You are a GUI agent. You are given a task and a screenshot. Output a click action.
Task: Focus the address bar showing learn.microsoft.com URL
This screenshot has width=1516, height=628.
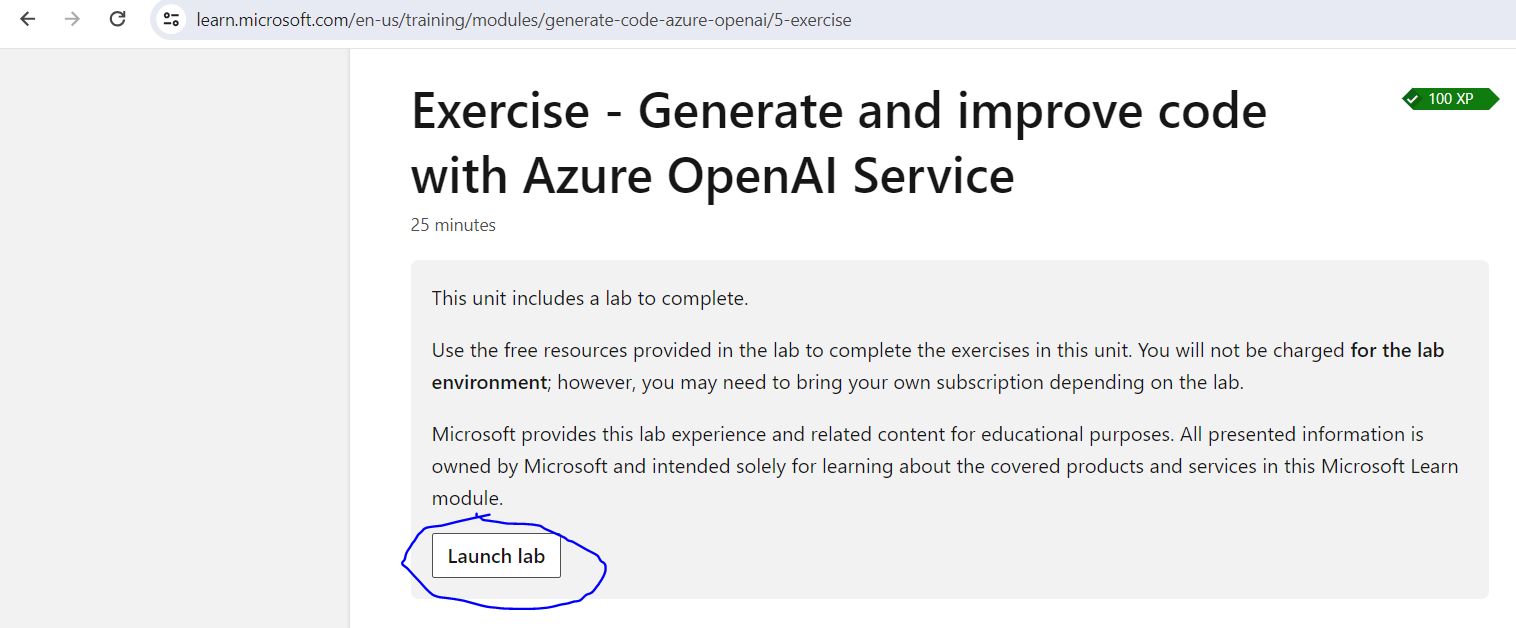(830, 19)
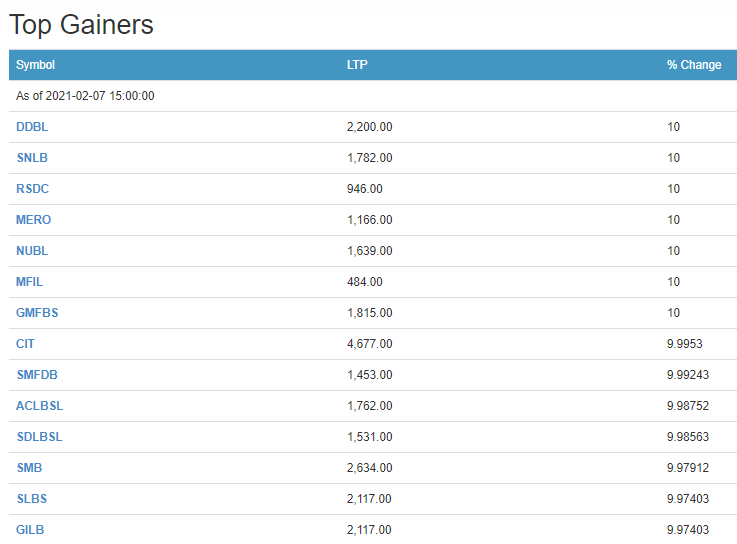Image resolution: width=737 pixels, height=544 pixels.
Task: Open RSDC stock details
Action: click(x=33, y=189)
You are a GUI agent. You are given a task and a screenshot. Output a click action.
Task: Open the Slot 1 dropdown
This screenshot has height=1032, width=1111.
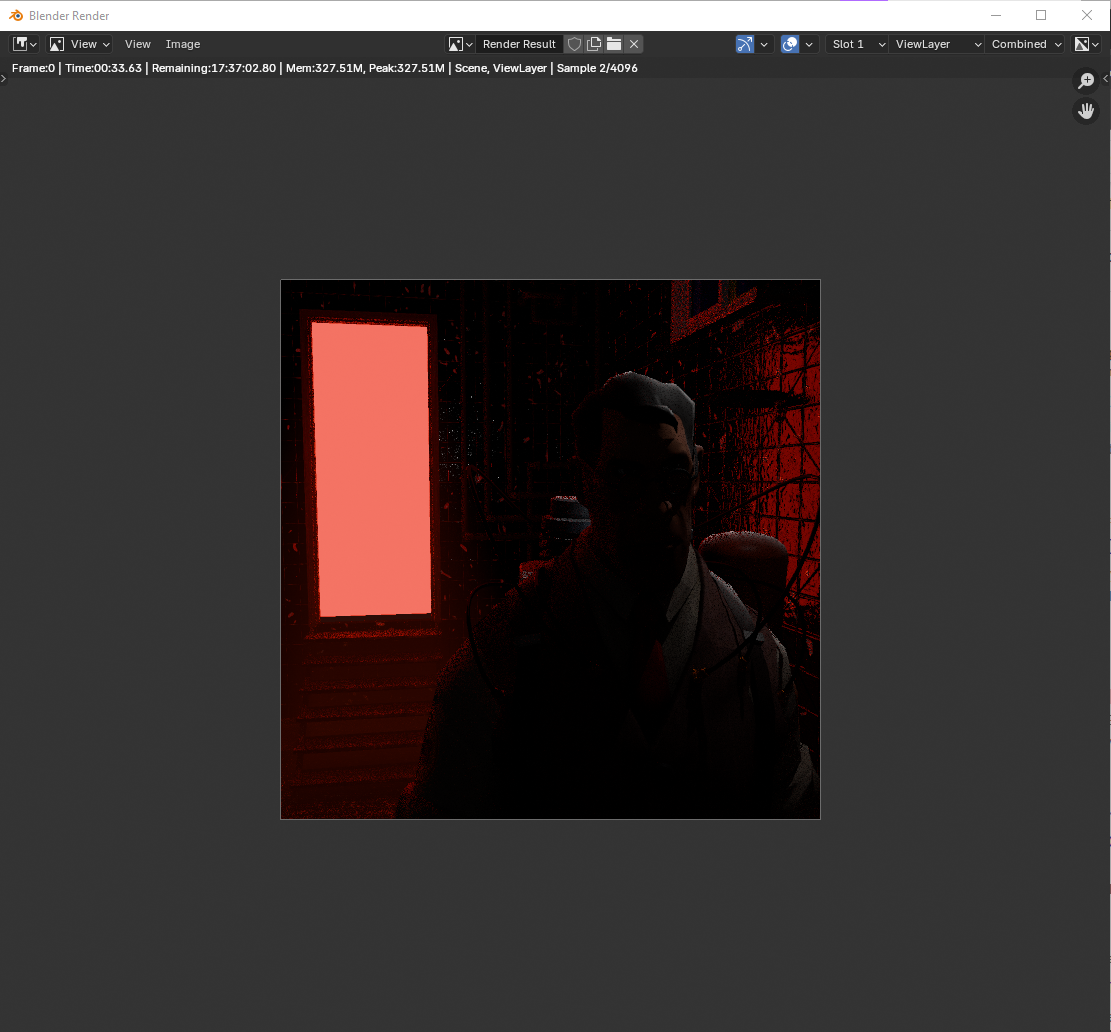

..........

Reproduce all the records verbatim, excluding images.

You are a GUI agent. You are given a task and a screenshot. Output a click action.
Task: Focus the address bar showing learn.microsoft.com URL
This screenshot has width=1516, height=628.
(830, 19)
Image resolution: width=737 pixels, height=544 pixels.
Task: Open RSDC stock details
Action: click(x=33, y=189)
You are a GUI agent. You are given a task and a screenshot. Output a click action.
Task: Open the Slot 1 dropdown
This screenshot has height=1032, width=1111.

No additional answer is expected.